La innovación educativa también puede propiciarse suprimiendo hábitos que no resultan
significativos para nadie. Si tuviésemos la posibilidad de ingresar al aula (en cualquier nivel y
modalidad) y sólo dedicarnos a aquello que consideramos sustancial, ¿qué haríamos? Y
fundamentalmente, cuáles dejaríamos de realizar.
Esa elección comportaría el inicio de un proceso con aspiraciones de innovación, sin que sea
necesaria una gran inversión en infraestructura ni en equipos ni en una capacitación extensa.
Suprimir también requiere coraje, imaginación y confianza en los demás. ¿Sería posible
emprender una innovación sin ninguno de ellos? Es frecuente que los primeros dos aparezcan
rápidamente en cualquier texto, la importancia otorgada al docente “diferente” ha sido
utilizado hasta el hartazgo en el cine y en la literatura que busca abordar las dificultades
educativas. Sin embargo, la vinculación con los demás, estimando sus fortalezas, no abunda
tanto. Será que ni siquiera en la innovación dejamos nuestra impronta individualista
contemporánea.
Si cada estudiante tuviera la ocasión de mencionar aquellas situaciones que siente relevantes y
que quisiera conservar y las que desearía abolir ¿qué quedaría en la rutina? Esa pregunta es
muy arriesgada, porque habilita la aparición de subjetividades que pueden contrarrestar todas
las planificaciones y propuestas institucionales. Y entonces, admitiendo que quienes están
siendo los destinatarios de la labor educativa institucional no están de acuerdo con buena
parte de la rutina, deberíamos asegurarnos de que sea en su beneficio, ¿o es que tampoco
tenemos certezas al respecto? Para los docentes tampoco es un beneficio, de eso sí estamos
seguros. Lamentablemente.

La complejidad que reviste toda inquietud innovadora supone un esfuerzo colectivo, por eso
sin la participación de todas las voces, acaso puedan concretarse algunos cambios y iniciativas
loables, pero que estarán atadas a algunos actores circunstanciales. Quizás por eso, la
simplificación de las rutinas parezca más conveniente, porque no exigen “la impronta” de
nadie y una vez que se consolidan, bien pueden aplicarse sin estar pendientes de su autoría.

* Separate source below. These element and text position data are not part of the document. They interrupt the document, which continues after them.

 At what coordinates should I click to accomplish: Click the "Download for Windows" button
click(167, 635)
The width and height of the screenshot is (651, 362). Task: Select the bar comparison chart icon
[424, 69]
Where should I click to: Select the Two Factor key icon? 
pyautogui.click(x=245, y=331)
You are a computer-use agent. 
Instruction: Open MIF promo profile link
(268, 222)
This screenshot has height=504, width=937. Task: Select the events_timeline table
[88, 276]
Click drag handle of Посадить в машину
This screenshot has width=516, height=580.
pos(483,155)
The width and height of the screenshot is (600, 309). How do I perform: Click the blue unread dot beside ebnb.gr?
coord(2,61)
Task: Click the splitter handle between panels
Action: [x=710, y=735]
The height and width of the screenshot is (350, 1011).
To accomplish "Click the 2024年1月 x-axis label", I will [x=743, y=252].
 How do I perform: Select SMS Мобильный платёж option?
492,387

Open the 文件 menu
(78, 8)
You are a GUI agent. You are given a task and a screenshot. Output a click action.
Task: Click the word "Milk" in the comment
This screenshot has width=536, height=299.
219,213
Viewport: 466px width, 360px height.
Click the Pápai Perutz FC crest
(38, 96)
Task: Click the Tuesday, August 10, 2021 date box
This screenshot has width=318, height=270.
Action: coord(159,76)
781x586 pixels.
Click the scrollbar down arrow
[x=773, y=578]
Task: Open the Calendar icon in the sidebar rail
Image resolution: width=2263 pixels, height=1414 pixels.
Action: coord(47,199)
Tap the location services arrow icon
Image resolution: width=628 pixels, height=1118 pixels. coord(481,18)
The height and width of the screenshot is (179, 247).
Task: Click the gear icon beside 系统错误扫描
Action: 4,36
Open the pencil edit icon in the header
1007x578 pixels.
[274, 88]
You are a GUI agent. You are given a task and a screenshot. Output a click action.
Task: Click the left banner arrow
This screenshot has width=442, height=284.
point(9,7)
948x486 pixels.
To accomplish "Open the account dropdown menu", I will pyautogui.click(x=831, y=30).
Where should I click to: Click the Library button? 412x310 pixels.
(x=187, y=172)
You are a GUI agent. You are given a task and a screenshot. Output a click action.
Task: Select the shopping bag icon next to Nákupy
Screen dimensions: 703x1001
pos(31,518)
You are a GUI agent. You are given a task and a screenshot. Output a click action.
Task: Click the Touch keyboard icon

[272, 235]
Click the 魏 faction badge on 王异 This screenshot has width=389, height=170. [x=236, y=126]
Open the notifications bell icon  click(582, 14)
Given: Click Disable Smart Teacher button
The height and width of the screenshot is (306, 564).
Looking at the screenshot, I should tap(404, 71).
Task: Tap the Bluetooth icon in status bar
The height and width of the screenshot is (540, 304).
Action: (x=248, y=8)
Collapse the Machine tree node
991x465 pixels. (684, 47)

La rutina escolar, es, en consecuencia, el primer asunto a abordar desde la innovación, pero no
se debería intentan ninguna inclusión (sea de metodologías, equipos o contenidos) sin antes
quitar lo superfluo. La superposición de lo nuevo con lo viejo, sólo se justifica si ambos
convergen en una propuesta integradora y coherente. La innovación debe tener la ambición de
llenar todas las dimensiones educativas, aunque para eso deba vaciarse de aquellos símbolos
que la han definido durante más de un siglo. Pero como la escuela está tan colmada de
prácticas anquilosadas, de ritos que ya no tienen valor y de símbolos que remiten a una
sociedad pretérita, sólo hay lugar para reformas, y quizás por eso las nuevas generaciones no
se sienten involucradas, no encuentran el motivo para ajustar su interpretación de la realidad y
de su futuro, a un mundo que perteneció a sus abuelos.
Extender la jornada escolar, sumar contenidos y aplicar metodologías ágiles acaba derivando
en una acumulación que no solventa ninguna esperanza. Esas acciones acabarán atravesadas
por aquello que han querido evitar, por eso es necesario que primero se omita todo lo que se
pueda y luego crear para avanzar en un modelo innovador. Y dejar de crear encima de las
costumbres, esperando que de allí se creen las condiciones para la innovación.